Last November, Ashley MacLean-Kearse was one of three teenagers shot at a home in Cole Harbour, N.S. A bullet that hit the 18-year-old’s spine paralyzed her from the chest down.

Three months and a lot of hard work later, the teen’s recovery has already surpassed doctors’ expectations. She’s expected to leave the hospital by the end of the week.

“When I do look back on where I was to where I am now, it’s actually kind of impressive,” MacLean-Kearse told CTV Atlantic on Wednesday.

The cheerful teen gets emotional when she thinks back to the day she was shot.

“I thought I was going to die when it first happened,” MacLean-Kearse said. “And that was a lot to take in.”

When she woke up in the hospital, she wasn’t able to talk due to a breathing tube.

Despite the long road ahead, MacLean-Kearse told her parents that she was determined to go to her prom in June.

“That’s my goal,” Maclean-Kearse said with a smile. “I’m going to go to prom and I’m going to get done up and I’m going to stand up in my dress and be like everybody else.”

Her resolve is strengthened by the support of friends, family, and even strangers.

MacLean-Kearse has goals beyond attending prom: she wants to walk again.

“No matter what that takes, I’ll work as hard as I can, I don’t care how long it’s going to take as long as it happens,” she said. “Even if I can’t walk, at least I tried instead of giving up.”

MacLean-Kearse said she wants her story to inspire others to speak out against violence.

“People who go around hurting other people and don’t get told on, they keep on doing it until it gets to the point where somebody gets really hurt,” she said, adding her injury could have been prevented “if people would have talked more.”

Since the shooting, her parents haven’t left her side.
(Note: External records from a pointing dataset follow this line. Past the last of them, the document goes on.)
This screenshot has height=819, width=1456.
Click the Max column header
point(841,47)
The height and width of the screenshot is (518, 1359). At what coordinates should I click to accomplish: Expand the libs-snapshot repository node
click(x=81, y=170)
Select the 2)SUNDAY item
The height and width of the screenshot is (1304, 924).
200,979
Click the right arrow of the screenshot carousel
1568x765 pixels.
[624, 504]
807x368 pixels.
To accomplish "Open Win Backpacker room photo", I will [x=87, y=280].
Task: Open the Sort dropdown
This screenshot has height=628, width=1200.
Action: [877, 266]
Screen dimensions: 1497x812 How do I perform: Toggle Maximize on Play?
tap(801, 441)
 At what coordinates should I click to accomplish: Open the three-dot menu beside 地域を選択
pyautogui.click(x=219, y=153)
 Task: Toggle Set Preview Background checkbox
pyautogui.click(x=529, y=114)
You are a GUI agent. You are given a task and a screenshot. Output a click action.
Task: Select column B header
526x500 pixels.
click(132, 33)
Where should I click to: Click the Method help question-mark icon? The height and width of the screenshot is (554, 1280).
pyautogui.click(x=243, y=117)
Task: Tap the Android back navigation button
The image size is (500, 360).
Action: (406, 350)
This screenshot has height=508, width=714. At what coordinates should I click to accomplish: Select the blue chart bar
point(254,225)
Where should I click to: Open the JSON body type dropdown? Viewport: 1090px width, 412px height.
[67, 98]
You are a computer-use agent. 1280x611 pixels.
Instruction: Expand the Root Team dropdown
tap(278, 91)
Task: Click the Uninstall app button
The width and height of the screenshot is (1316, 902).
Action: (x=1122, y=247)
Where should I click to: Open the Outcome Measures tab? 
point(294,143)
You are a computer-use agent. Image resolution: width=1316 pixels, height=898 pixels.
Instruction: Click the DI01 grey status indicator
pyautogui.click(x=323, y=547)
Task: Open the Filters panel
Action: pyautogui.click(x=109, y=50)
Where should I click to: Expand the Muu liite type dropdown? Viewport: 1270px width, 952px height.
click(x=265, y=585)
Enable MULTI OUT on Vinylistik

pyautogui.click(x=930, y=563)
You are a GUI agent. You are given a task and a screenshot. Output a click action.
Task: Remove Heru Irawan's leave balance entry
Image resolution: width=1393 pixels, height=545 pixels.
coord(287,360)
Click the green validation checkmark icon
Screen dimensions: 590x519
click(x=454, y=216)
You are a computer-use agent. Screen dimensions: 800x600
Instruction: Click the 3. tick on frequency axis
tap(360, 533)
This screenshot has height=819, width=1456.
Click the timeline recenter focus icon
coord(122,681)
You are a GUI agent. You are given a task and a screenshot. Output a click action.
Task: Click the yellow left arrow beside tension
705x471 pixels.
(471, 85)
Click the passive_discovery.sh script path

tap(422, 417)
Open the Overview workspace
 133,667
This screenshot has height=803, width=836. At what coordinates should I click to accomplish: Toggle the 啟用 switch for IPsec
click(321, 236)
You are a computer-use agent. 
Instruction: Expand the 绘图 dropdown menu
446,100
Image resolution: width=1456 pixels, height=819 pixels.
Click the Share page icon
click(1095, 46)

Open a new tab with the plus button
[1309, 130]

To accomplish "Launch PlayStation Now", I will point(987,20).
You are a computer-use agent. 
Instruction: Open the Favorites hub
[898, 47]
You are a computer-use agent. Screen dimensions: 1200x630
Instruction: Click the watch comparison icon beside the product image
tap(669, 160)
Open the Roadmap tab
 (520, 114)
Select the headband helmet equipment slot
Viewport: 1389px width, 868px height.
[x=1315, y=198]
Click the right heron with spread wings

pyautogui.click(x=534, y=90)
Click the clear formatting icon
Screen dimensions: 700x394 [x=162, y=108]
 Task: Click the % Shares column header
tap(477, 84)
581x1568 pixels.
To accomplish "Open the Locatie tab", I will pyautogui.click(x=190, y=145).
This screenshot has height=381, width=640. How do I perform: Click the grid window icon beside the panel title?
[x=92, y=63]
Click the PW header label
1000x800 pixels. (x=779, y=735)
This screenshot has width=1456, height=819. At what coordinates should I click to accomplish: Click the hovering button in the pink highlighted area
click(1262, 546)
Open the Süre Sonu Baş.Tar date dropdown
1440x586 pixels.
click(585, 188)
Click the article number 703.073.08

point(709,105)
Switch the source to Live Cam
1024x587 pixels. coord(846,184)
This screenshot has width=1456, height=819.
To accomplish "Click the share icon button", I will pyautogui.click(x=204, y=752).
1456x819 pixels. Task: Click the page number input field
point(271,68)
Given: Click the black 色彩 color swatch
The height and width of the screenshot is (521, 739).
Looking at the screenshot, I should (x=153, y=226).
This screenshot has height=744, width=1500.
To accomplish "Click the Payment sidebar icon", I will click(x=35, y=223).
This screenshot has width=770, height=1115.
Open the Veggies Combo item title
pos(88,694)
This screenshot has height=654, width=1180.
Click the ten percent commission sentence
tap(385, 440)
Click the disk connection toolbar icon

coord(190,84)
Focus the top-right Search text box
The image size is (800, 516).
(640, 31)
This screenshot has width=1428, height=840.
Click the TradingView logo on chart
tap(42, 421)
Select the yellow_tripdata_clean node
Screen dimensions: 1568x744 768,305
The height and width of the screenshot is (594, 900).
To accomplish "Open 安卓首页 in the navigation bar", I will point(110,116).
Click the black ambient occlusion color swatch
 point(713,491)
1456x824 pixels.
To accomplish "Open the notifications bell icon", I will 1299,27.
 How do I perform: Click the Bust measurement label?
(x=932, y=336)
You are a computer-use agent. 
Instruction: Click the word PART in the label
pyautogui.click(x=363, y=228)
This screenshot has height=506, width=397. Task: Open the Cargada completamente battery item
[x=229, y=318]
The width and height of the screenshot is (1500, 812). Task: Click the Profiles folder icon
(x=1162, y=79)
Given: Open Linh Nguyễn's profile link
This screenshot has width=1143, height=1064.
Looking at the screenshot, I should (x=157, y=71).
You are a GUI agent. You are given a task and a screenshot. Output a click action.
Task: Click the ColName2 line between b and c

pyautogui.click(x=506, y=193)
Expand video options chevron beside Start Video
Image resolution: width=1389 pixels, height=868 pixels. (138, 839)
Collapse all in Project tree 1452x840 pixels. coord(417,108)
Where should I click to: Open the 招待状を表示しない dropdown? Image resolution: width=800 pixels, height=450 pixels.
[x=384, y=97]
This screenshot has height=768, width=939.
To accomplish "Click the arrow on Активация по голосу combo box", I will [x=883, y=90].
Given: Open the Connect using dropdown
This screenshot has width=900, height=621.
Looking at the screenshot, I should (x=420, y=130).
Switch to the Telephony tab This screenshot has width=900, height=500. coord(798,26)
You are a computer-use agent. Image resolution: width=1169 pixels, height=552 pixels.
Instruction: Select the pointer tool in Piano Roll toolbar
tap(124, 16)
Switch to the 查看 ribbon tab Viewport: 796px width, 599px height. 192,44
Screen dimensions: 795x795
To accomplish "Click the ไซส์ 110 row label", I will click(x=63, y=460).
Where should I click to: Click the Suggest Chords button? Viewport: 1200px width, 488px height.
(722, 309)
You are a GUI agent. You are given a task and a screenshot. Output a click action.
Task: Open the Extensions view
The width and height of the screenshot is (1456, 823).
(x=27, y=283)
They are proud of how their daughter is handling her ordeal.

“Your whole life that you had is changed to something different, and for being 18, and handling it as well as she is, it’s amazing,” Wendy Kearse told CTV Atlantic.

In the future, MacLean-Kearse wants to join a wheelchair sports team, become a nurse and have children.

Four individuals are facing a number of charges, including attempted murder, in connection to the November shooting.